### THE TASK
Return, from the listing that follows, each line containing the word "Insert".
⁂
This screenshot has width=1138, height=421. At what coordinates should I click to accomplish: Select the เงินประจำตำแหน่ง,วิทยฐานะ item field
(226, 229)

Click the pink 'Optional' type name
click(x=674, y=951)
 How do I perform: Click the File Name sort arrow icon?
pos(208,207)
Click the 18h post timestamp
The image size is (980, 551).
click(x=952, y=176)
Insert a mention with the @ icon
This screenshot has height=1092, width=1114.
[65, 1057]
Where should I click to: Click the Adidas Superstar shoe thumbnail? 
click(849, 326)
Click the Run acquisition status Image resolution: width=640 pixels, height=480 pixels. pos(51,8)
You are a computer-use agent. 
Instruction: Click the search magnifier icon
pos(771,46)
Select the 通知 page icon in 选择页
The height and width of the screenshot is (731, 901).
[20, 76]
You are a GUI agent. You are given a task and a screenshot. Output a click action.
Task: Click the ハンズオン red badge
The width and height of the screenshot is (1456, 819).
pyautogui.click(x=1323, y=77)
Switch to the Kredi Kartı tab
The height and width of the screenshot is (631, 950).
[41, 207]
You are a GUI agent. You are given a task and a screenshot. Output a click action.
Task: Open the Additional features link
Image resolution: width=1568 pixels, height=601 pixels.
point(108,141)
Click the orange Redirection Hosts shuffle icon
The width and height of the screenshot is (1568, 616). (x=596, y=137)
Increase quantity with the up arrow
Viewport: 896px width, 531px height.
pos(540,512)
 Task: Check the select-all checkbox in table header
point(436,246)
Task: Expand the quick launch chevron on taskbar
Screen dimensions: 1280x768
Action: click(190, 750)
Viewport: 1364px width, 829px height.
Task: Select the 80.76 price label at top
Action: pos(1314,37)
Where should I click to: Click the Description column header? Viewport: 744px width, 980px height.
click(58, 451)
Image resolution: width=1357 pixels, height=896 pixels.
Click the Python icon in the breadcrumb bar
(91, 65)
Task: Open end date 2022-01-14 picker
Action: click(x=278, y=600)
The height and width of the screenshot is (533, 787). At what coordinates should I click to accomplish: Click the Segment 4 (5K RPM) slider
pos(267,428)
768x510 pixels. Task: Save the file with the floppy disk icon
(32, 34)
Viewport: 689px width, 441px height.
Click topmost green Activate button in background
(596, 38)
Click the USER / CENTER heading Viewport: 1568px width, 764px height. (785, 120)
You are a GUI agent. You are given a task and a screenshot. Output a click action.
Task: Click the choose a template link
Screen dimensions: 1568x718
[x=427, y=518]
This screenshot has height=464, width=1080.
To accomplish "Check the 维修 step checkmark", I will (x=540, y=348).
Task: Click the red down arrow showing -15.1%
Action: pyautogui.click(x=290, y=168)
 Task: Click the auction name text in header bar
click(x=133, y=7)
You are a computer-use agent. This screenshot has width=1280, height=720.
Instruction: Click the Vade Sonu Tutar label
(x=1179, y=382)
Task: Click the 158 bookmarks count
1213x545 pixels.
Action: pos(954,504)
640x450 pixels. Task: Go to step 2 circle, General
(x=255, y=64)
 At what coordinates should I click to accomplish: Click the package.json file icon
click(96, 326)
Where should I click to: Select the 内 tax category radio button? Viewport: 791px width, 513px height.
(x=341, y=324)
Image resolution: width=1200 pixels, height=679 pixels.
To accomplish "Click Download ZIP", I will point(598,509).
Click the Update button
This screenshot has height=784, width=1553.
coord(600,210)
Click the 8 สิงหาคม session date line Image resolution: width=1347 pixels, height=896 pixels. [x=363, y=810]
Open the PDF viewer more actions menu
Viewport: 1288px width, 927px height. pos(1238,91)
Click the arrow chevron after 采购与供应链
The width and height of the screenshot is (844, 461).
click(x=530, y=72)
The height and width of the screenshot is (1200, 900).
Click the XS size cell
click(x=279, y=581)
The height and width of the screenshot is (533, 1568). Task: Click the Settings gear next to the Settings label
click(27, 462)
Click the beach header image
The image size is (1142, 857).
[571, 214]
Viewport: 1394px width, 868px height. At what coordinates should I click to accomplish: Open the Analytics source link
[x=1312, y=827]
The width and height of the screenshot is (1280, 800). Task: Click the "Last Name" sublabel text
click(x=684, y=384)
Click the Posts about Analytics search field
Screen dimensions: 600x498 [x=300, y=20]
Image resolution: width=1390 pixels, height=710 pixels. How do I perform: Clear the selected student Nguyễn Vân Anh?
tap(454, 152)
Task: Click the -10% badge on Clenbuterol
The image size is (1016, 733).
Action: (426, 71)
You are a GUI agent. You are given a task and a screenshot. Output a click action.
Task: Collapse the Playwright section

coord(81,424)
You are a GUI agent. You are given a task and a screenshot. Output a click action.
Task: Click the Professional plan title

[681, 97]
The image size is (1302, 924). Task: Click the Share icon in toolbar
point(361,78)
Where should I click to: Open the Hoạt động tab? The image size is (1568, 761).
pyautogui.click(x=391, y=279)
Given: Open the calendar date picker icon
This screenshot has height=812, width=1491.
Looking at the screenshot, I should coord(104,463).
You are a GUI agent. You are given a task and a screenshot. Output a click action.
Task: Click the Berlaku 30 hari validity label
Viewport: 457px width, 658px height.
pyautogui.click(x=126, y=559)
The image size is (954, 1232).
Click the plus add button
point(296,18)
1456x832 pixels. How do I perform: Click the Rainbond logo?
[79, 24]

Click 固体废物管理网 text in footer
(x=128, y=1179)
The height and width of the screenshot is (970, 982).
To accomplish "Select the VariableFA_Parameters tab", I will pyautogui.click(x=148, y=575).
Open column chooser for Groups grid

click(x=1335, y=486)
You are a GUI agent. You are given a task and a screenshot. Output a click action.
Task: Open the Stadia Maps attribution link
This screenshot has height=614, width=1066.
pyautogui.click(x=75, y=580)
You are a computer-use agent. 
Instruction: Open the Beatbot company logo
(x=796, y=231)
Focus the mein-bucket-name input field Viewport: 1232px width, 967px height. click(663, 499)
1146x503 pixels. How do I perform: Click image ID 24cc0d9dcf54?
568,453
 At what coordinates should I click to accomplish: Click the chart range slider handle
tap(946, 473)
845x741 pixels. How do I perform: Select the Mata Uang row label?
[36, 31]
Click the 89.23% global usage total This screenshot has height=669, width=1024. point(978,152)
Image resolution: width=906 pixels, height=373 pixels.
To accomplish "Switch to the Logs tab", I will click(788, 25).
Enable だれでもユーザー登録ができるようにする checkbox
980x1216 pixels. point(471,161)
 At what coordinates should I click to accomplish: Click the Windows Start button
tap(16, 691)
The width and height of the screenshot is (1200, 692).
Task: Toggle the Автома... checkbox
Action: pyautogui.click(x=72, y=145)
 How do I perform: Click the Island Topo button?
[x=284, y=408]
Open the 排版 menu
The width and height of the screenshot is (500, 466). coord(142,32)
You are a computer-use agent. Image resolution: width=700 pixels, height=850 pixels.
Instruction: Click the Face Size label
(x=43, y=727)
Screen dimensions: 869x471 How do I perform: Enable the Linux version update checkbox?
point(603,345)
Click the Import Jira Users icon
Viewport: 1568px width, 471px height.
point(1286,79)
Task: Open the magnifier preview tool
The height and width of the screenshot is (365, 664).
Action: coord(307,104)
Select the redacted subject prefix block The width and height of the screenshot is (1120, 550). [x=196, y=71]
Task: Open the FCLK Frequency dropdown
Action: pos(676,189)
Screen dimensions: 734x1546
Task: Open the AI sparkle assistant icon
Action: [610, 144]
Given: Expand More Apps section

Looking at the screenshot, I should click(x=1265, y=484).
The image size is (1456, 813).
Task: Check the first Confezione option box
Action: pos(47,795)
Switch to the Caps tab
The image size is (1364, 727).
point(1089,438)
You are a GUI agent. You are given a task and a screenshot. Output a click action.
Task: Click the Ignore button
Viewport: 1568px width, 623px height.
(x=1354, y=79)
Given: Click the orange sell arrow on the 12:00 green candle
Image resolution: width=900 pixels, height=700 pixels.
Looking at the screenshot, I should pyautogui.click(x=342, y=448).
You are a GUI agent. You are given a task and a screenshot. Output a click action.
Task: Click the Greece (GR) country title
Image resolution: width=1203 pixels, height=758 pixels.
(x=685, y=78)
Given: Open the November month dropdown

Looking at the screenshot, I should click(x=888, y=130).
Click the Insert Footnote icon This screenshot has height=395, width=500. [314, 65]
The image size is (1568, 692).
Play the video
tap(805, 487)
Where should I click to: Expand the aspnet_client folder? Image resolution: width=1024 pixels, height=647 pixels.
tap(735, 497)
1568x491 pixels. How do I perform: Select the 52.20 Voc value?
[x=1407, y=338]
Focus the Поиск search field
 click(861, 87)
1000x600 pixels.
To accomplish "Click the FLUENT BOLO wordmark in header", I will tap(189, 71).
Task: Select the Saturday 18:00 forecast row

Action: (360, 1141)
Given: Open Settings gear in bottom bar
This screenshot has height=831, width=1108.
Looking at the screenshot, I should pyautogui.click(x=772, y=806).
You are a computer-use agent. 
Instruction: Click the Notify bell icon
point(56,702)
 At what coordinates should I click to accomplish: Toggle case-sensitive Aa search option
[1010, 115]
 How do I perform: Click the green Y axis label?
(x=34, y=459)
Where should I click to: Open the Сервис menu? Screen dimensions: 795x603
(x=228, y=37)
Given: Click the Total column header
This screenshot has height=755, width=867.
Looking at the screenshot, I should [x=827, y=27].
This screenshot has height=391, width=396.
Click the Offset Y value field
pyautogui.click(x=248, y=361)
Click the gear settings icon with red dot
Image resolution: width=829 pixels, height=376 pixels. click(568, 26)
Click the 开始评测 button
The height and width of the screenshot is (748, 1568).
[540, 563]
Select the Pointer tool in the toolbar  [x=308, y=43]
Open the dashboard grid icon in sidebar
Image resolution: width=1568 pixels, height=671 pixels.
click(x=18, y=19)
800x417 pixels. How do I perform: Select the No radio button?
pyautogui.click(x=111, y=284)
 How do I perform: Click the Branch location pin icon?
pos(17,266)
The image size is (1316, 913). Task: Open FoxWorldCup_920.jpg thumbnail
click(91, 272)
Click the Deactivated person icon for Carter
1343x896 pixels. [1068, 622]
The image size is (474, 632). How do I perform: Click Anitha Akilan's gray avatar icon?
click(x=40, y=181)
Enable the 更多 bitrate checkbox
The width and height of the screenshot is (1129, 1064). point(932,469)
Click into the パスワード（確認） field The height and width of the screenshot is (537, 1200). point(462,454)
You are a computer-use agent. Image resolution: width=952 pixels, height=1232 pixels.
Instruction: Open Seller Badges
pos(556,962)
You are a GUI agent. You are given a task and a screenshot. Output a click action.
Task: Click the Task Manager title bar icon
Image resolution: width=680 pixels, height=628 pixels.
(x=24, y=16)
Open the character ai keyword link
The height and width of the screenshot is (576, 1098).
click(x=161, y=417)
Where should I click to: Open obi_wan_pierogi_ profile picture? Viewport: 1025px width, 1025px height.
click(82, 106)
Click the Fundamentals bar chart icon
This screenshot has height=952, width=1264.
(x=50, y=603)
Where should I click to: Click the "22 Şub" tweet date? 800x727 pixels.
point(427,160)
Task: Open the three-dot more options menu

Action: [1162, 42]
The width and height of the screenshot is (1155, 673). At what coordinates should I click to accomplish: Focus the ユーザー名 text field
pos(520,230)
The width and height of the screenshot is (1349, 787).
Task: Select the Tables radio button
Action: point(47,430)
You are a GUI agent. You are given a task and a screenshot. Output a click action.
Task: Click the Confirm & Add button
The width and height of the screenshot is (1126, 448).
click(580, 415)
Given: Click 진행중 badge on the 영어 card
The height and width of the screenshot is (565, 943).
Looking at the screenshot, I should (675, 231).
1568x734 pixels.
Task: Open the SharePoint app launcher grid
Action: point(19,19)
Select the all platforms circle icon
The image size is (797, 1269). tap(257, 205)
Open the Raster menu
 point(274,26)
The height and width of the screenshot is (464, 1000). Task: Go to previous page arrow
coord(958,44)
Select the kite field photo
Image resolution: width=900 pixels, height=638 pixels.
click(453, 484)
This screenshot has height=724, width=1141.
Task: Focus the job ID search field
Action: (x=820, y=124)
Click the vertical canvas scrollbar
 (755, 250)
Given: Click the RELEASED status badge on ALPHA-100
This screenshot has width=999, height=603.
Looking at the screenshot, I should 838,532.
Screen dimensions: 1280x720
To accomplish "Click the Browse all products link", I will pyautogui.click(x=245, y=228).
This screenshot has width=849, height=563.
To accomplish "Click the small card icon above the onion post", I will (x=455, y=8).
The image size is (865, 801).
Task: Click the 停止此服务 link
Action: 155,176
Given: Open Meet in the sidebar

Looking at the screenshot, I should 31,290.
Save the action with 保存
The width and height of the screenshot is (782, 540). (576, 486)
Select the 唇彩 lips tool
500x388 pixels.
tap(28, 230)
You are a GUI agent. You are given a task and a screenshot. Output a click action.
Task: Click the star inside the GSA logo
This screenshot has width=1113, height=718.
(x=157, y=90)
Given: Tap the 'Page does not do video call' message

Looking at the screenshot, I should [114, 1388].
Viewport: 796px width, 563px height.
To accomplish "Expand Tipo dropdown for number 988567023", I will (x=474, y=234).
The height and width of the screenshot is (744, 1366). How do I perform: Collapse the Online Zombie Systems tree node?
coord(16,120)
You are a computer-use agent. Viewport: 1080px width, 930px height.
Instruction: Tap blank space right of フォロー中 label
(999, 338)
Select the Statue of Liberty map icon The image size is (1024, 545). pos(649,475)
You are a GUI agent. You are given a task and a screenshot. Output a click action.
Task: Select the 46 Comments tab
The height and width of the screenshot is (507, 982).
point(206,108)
⁂
### SOLUTION
Insert a mention with the @ icon
Click the Insert Footnote icon This screenshot has height=395, width=500. [314, 65]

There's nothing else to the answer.